OBJECTIVE>
Reproduce the records verbatim, beginning at the line that contains "The image size" and continuing through the end of the records, with both ends included. Omit the pictures from your reproduction.

SOURCE MATERIAL>
↓↓↓
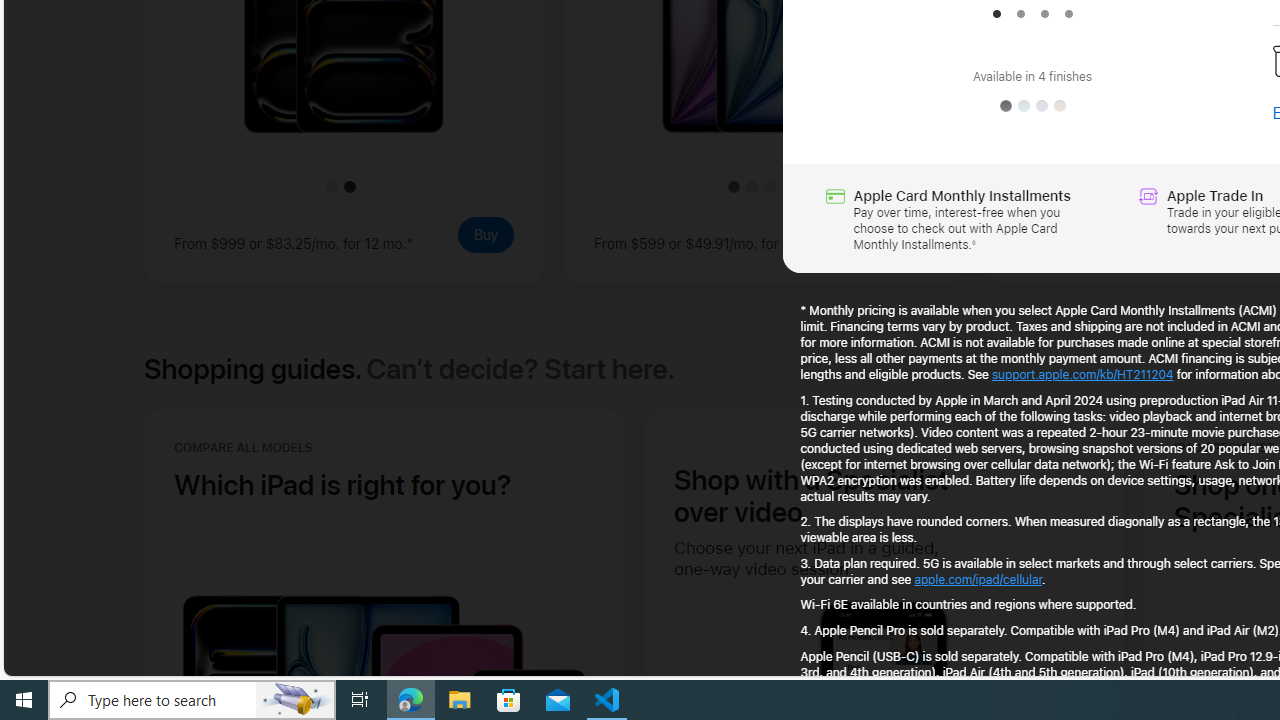 The width and height of the screenshot is (1280, 720). Describe the element at coordinates (1040, 106) in the screenshot. I see `'Purple'` at that location.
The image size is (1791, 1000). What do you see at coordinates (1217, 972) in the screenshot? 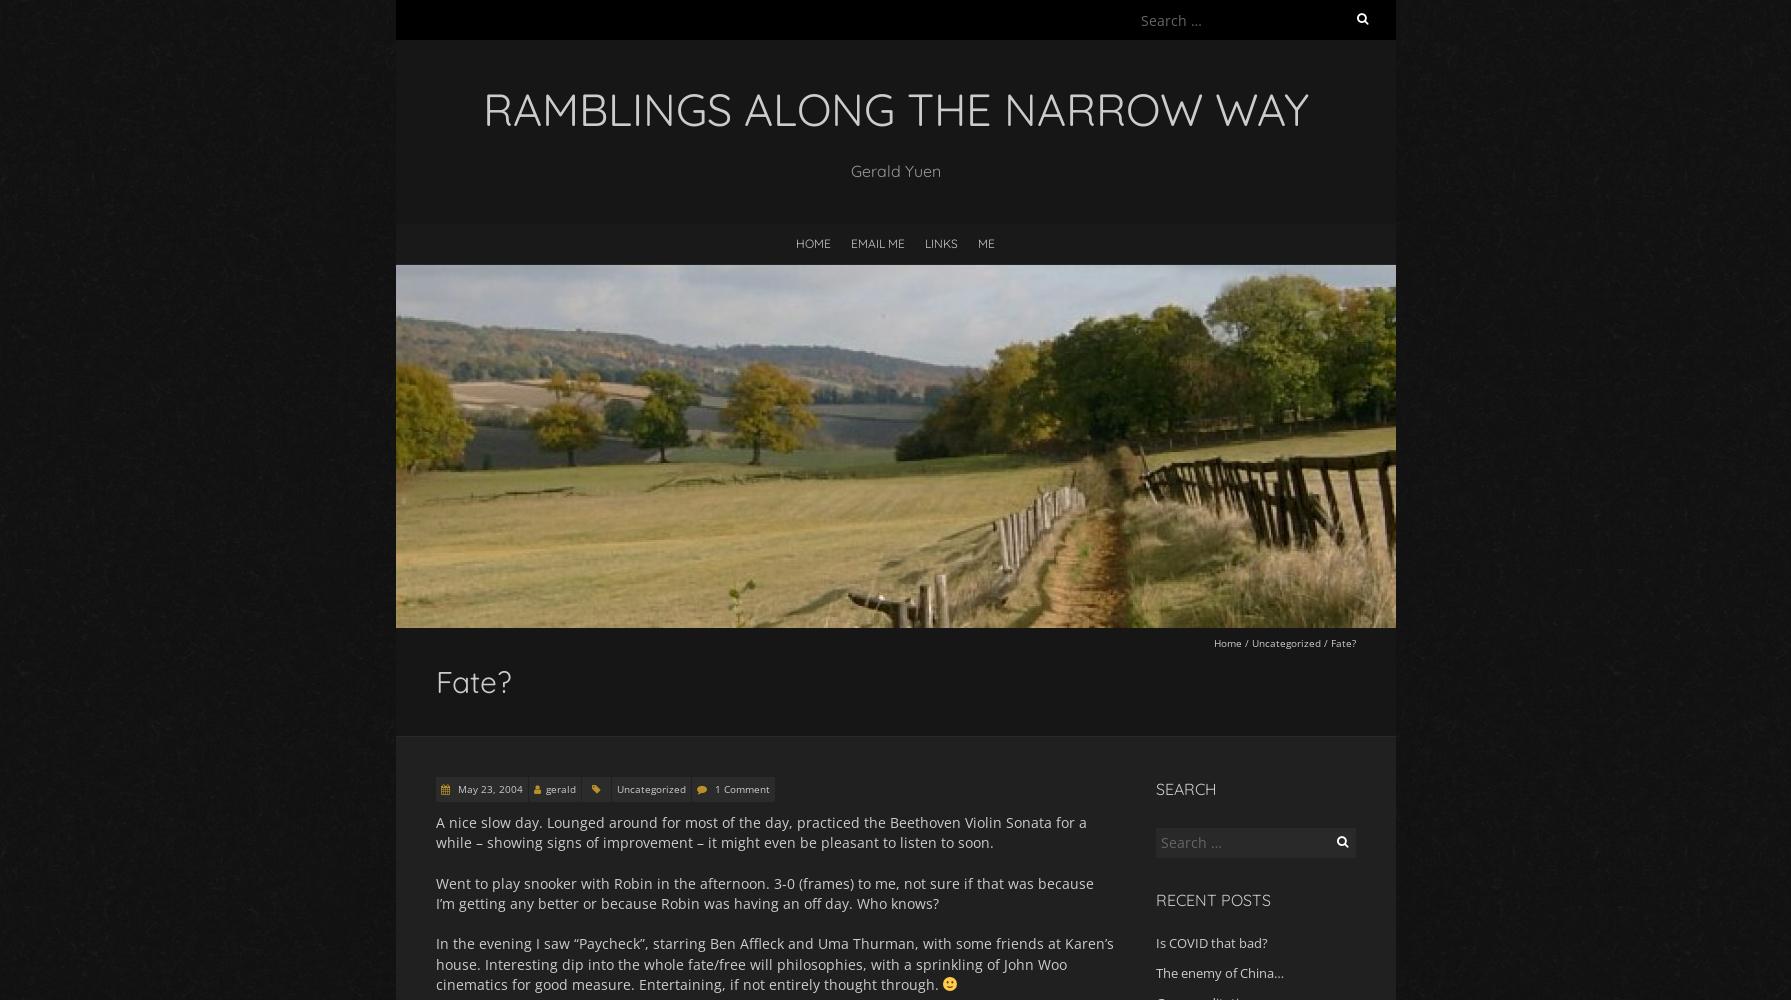
I see `'The enemy of China…'` at bounding box center [1217, 972].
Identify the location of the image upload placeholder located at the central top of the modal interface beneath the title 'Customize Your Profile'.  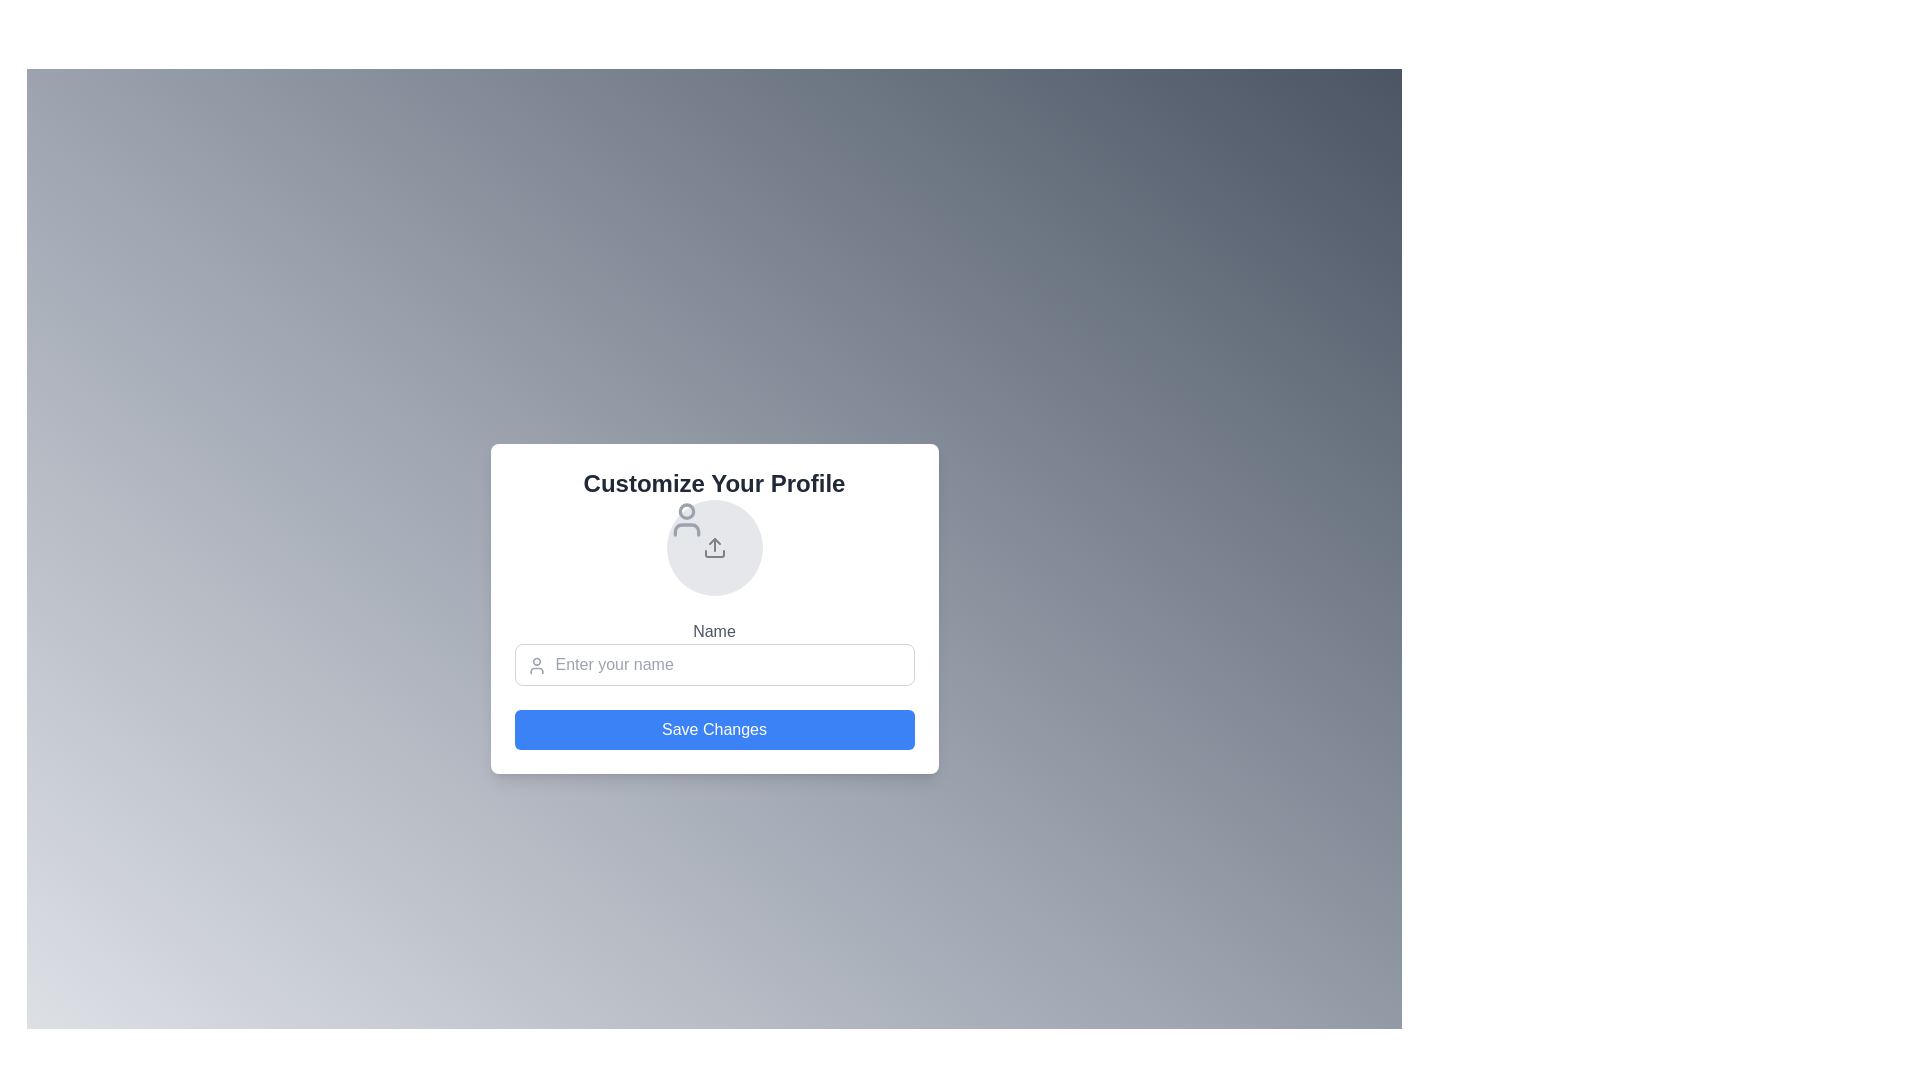
(714, 547).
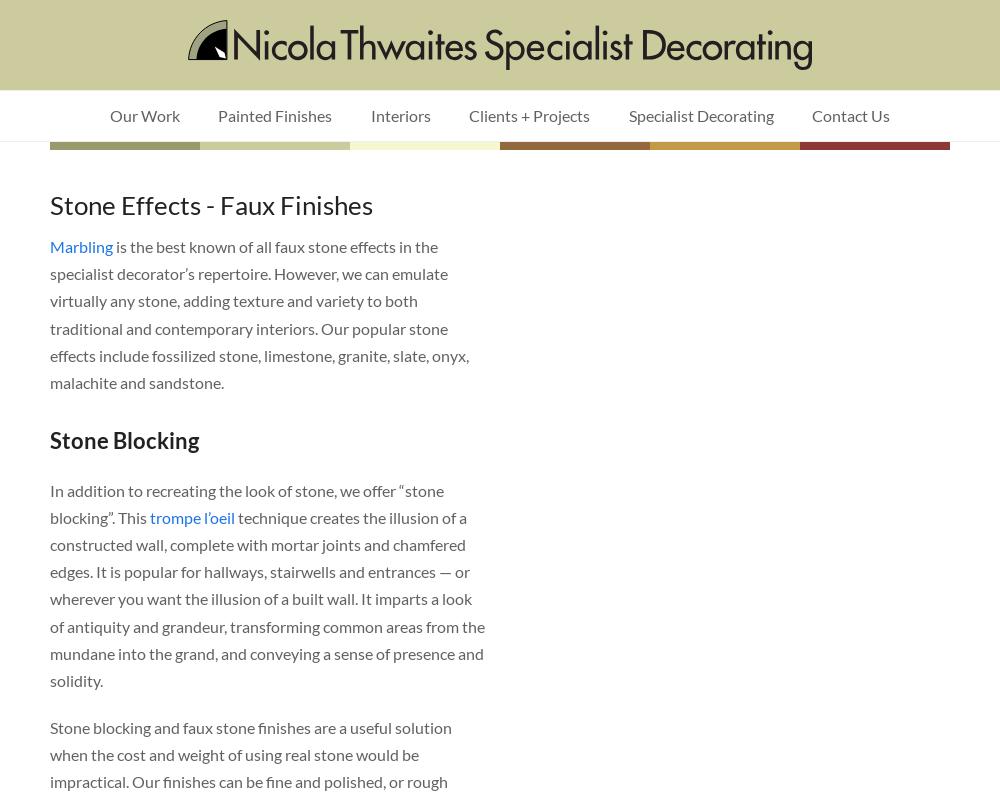  Describe the element at coordinates (400, 115) in the screenshot. I see `'Interiors'` at that location.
↑↑↑
RESULT FOR THIS TASK>
The image size is (1791, 1000). What do you see at coordinates (1217, 972) in the screenshot? 
I see `'The enemy of China…'` at bounding box center [1217, 972].
Identify the location of the image upload placeholder located at the central top of the modal interface beneath the title 'Customize Your Profile'.  
(714, 547).
  Describe the element at coordinates (400, 115) in the screenshot. I see `'Interiors'` at that location.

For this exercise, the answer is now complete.